Nesse sentido, é que o pensamento complexo, como possibilidade de entendimento, é dialógico e organizacional: a construção do conhecimento depende do vir-a-ser, depende da sociedade, da cultura, dos meios de que dispomos para adquirir esse conhecimento. Sendo assim, o conhecimento se auto organiza à medida que está se constituindo.

Buscaremos compreender o fenômeno que ora estamos dispostos a conhecer, sem deixar de incluir a sua relação profunda com o meio ambiente, sem perder a sua complexidade.

Essas questões serão tratadas detalhadamente nas próximas seções, nas quais haverá maior aprofundamento teórico-metodológico.

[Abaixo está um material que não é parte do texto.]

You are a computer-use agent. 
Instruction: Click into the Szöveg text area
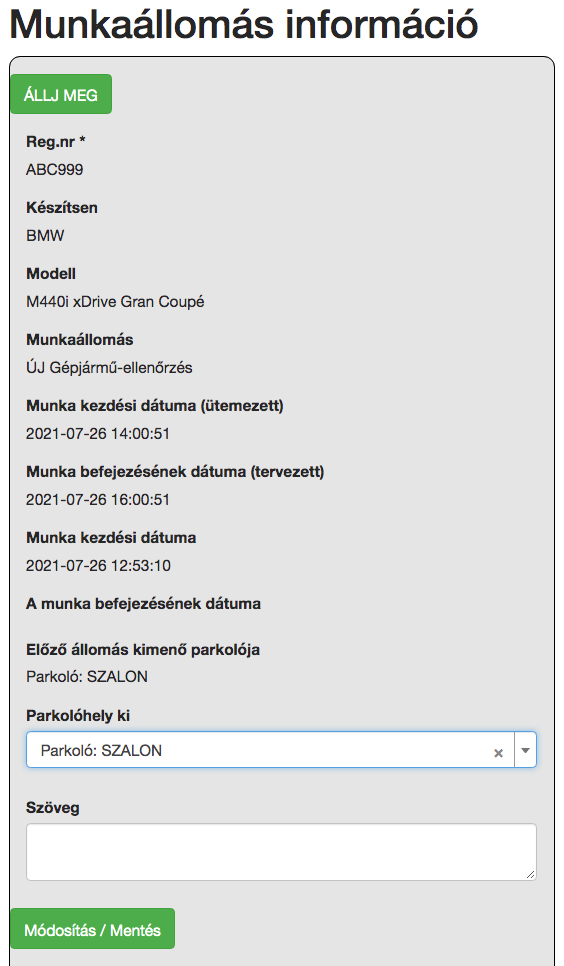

A seção 2: “Território da comunidade: história, trabalho, produção e conflitos socioambientais” e a seção 3: “Mumbuca e o Capim Dourado: organização cultural e política” foram construídas a partir da pesquisa etnográfica. A seção 4: “Alimentação: a perspectiva da Comunidade Mumbuca e a presença/ausência do Estado no período de 2003 a 2010” é resultado da análise de dados da pesquisa quantitativa e qualitativa realizada nos domicílios da Comunidade Mumbuca.